The world-traveling has given Magic Wand plenty of exposure to racing in Lasix-free environments, which both the Pegasus Turf and the Pegasus World Cup (G1) on the main track will be for the first time on Saturday.
Magic Wand finished third in the Man o’ War (G1) last May, evidence she doesn’t necessarily tower over Americans considered a cut or two below a Bricks and Mortar on the quality scale. Man o’ War runner-up Arklow went on to capture the Joe Hirsch Turf Classic (G1), but was below par when eighth in the Breeders’ Cup Turf (G1) last time.
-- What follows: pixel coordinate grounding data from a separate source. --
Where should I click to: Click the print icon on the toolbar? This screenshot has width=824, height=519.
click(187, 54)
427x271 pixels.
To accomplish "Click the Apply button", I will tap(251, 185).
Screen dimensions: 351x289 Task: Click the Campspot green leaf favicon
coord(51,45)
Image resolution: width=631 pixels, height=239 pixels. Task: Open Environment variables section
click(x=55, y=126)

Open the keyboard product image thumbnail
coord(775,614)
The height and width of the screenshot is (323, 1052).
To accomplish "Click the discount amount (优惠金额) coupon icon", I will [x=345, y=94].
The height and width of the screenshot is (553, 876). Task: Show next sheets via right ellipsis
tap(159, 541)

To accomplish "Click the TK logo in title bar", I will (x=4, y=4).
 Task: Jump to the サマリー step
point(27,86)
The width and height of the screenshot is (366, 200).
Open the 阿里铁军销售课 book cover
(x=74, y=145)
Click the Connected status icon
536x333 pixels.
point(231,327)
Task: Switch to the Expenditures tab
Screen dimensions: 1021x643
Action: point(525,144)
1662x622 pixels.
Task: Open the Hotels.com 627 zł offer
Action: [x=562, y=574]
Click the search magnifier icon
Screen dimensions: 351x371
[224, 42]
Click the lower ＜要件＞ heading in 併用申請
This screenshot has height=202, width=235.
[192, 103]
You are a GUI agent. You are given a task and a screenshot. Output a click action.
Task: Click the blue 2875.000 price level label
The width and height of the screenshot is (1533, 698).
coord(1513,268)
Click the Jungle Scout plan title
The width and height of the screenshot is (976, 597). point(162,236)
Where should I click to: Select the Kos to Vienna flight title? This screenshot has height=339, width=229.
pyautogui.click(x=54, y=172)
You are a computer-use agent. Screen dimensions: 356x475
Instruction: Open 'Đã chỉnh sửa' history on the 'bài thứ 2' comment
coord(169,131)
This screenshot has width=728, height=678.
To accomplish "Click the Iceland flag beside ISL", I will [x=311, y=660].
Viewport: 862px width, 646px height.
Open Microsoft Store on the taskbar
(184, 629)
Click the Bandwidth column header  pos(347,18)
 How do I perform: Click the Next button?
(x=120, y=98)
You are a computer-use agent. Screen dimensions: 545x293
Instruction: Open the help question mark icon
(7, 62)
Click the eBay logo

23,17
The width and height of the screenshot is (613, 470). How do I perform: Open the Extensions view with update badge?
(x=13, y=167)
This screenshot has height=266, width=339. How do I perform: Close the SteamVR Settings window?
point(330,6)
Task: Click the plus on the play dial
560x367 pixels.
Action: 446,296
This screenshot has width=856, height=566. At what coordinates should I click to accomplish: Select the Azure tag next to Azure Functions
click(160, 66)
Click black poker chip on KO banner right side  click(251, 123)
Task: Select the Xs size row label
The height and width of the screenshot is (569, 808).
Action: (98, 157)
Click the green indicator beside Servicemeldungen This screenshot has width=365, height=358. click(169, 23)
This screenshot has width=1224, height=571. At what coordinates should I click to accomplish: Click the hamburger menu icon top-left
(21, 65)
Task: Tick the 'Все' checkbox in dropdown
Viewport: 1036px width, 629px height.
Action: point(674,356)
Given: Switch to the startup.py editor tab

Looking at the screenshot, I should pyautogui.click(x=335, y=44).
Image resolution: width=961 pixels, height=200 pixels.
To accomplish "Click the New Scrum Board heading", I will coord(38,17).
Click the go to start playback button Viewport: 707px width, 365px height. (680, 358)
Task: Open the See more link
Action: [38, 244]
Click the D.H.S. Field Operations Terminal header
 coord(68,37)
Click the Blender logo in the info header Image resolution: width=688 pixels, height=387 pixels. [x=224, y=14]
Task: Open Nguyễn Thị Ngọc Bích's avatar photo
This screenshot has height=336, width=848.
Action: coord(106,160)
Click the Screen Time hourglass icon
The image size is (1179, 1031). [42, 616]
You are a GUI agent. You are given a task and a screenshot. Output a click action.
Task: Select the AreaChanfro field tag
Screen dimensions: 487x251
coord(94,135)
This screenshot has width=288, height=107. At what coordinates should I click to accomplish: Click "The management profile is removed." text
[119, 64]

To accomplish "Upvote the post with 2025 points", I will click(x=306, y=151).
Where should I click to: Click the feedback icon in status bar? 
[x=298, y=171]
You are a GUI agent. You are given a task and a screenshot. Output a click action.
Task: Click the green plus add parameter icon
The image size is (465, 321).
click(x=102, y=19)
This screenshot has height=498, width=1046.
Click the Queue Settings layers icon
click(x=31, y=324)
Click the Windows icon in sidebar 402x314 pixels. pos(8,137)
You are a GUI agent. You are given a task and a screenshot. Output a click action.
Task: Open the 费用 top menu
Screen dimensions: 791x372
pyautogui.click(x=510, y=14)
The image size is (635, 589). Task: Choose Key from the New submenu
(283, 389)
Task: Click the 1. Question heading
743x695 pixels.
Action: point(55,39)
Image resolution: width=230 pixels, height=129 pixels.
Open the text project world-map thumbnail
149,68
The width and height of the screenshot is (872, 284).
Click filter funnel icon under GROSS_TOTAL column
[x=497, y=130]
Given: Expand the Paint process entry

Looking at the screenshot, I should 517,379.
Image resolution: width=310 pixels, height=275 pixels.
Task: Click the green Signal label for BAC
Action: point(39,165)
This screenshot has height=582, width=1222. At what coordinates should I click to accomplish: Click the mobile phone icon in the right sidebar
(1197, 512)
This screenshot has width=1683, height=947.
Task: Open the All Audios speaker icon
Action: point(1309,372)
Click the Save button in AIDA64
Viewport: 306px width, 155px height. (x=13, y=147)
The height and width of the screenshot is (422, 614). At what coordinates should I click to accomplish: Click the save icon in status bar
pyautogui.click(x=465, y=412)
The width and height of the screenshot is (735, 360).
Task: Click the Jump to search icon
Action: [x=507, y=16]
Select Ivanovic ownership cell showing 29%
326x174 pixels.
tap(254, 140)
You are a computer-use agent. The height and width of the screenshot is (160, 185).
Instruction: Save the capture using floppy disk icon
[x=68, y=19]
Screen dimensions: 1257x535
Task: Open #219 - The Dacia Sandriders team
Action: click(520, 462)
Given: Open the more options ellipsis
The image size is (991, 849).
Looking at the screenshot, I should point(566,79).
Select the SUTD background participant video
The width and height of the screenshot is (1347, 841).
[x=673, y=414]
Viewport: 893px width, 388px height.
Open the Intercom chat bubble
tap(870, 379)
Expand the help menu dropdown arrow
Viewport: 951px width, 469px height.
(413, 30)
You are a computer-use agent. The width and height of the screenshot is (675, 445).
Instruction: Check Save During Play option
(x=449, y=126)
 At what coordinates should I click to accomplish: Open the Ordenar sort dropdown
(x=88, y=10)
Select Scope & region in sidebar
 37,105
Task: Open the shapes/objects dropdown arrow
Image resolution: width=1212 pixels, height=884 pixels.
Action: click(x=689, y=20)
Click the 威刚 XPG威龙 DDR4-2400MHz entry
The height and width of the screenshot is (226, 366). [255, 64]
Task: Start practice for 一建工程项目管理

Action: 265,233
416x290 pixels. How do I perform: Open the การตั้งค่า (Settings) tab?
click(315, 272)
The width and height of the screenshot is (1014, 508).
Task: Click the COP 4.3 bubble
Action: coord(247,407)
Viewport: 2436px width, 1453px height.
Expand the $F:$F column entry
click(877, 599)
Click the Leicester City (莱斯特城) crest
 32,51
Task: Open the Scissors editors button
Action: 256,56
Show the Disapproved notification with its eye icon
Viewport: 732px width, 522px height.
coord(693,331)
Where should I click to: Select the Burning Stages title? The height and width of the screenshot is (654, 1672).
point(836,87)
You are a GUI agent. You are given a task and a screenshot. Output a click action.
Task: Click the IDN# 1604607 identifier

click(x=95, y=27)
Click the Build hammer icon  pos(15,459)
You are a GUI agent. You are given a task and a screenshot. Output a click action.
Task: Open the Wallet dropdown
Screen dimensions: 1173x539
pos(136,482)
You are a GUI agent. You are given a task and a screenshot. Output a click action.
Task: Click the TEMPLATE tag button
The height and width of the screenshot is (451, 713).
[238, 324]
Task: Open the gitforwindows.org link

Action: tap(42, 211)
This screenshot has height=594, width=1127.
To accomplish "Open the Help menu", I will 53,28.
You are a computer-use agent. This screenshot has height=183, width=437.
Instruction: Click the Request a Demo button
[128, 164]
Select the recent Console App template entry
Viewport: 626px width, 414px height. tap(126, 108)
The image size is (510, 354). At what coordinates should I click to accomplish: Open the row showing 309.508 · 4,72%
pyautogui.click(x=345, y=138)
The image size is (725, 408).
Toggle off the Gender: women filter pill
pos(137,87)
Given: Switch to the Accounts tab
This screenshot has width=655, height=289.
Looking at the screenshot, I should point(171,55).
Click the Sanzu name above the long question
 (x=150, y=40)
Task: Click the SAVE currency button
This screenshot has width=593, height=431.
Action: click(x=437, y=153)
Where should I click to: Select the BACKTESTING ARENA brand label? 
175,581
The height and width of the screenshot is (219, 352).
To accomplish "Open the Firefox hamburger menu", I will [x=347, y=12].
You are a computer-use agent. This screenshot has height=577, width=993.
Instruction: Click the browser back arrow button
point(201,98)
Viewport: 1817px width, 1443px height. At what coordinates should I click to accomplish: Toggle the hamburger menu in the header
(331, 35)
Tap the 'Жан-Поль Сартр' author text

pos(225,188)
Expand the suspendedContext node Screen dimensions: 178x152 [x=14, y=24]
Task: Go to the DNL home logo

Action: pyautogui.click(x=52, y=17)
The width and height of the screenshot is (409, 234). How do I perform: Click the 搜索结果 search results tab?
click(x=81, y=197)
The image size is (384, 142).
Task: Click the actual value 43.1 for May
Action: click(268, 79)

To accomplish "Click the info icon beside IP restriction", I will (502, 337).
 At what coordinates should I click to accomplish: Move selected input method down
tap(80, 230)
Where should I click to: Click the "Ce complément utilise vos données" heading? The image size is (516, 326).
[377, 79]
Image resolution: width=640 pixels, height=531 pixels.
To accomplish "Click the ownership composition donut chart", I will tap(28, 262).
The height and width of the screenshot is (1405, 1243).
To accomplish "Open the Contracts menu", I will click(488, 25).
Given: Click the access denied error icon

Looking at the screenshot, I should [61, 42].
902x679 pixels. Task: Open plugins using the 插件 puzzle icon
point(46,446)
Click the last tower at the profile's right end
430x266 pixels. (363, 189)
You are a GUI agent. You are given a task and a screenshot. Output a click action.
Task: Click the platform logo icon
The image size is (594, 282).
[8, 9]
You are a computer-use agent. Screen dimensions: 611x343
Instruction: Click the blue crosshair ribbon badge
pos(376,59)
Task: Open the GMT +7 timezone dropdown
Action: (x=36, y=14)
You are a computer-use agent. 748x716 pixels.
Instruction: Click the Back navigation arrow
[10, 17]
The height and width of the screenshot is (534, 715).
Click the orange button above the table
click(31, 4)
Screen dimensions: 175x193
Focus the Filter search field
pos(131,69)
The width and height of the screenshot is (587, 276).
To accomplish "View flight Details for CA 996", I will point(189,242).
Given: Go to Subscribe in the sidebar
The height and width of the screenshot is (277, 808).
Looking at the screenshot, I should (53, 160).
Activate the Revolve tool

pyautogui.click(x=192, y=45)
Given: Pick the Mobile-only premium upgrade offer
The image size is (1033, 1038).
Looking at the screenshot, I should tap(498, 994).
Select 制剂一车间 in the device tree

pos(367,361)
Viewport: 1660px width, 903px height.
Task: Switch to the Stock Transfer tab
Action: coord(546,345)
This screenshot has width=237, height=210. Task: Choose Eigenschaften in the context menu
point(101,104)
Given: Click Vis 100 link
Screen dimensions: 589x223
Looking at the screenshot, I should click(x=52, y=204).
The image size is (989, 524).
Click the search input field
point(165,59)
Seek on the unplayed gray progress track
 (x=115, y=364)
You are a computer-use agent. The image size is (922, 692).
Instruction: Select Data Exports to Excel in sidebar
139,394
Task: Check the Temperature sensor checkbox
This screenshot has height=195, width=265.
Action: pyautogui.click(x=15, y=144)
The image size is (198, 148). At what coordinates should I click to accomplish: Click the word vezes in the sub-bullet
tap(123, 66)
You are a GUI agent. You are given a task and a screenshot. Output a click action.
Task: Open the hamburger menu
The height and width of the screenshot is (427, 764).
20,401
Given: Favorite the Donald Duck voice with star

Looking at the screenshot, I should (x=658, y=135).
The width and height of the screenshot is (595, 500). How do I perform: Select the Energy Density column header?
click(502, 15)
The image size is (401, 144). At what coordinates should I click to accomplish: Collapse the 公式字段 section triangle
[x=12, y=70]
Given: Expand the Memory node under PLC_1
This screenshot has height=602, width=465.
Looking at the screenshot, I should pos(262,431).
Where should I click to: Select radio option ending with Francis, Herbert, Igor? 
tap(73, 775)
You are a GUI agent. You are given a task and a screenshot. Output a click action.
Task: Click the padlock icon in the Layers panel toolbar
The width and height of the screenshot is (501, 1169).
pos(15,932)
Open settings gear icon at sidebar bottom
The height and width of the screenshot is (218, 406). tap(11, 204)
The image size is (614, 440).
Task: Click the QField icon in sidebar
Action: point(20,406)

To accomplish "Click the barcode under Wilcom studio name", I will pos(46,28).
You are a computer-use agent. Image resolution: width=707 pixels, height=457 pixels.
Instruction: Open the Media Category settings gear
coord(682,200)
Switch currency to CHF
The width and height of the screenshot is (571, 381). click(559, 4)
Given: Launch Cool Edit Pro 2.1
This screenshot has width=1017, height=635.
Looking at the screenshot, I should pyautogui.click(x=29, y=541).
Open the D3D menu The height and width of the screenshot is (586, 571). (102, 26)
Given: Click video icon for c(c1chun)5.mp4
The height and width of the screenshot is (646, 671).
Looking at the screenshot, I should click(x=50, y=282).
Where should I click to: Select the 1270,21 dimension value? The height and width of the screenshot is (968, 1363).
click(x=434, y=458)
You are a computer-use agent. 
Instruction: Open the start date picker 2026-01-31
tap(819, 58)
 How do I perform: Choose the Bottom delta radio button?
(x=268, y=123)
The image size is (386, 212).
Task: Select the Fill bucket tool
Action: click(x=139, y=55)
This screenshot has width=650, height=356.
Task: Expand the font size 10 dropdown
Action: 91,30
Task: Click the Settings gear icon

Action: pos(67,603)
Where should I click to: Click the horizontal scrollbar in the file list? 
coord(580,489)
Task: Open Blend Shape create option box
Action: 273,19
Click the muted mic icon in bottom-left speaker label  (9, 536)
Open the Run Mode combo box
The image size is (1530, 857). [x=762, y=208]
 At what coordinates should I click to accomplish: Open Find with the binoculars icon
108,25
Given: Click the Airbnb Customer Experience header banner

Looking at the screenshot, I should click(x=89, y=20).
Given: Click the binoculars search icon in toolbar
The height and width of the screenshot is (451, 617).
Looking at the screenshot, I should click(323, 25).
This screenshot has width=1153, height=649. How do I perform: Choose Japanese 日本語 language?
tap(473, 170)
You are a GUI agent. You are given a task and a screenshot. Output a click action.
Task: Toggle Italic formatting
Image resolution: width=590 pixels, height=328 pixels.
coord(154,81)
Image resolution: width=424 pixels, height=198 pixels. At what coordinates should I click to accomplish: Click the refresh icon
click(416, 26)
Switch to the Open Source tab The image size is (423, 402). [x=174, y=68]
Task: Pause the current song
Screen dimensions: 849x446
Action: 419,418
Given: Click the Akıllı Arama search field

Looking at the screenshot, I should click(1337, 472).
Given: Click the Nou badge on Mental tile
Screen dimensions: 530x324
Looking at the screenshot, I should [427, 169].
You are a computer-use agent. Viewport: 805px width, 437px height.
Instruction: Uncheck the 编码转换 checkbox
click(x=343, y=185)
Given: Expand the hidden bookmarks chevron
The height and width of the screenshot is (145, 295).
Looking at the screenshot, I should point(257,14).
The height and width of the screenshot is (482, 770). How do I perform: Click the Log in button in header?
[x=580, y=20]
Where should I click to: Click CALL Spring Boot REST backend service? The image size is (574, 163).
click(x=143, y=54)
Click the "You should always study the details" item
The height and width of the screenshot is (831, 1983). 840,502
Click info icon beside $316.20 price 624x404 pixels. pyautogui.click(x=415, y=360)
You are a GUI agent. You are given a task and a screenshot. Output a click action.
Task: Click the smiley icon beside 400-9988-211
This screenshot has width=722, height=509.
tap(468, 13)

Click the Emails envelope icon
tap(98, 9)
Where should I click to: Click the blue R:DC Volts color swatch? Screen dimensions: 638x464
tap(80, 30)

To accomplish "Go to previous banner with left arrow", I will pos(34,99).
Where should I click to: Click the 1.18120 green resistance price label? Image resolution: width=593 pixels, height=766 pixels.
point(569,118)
“He’s a little bit of a tricky horse to figure out where he’s going to place himself,” trainer Brad Cox said. “I’ve seen him break and the rider content with where he’s sitting where he is and him taking the rider up into the race. Given that he’s six years old, we still haven’t figured him out. I just know he runs well.”
A maiden as recently as Sept. 29, Mo Forza subsequently rattled off three straight graded wins against fellow 3-year-olds in the Twilight Derby (G2), Hollywood Derby (G1), and Mathis Brothers Mile (G2). He faces his elders for the first time in stakes company Saturday.
“He could have won a couple races before breaking his maiden, but he just had some bad luck,” trainer Peter Miller said. “It’s just been maturation. He’s starting to figure the game out. He’s the kind of horse you can put anywhere in the race. He’s won from up close and he’s won from pretty far back, so he’s very versatile. I think the distance should suit him well.”
Chad Brown, who trained Bricks and Mortar, has three in the Pegasus Turf. Without Parole was third to stablemate Uni in the Breeders’ Cup Mile (G1), easily his best run since taking the 2018 St James’s Palace (G1) at Royal Ascot. Instilled Regard exits a win over Admission Office and Channel Cat in the nine-furlong Ft. Lauderdale (G2), while Sacred Life was second behind Next Shares in the Seabiscuit H. (G2) at Del Mar in late November.
Grade 1 veteran Sadler’s Joy was a last-out winner of the Red Smith (G3) at Aqueduct and owns a pair of graded wins on the Gulfstream sod, but has primarily relished longer distances. The same can be said for Zulu Alpha, a three-time graded winner last season and a solid fourth, beaten two lengths, in the Breeders’ Cup Turf. Henley’s Joy‘s form has been uninspiring since posting a 20-1 upset of the Belmont Derby (G1) last July, while longshot Tusk is the lone also-eligible following a recent win in the Tropical Turf (G3).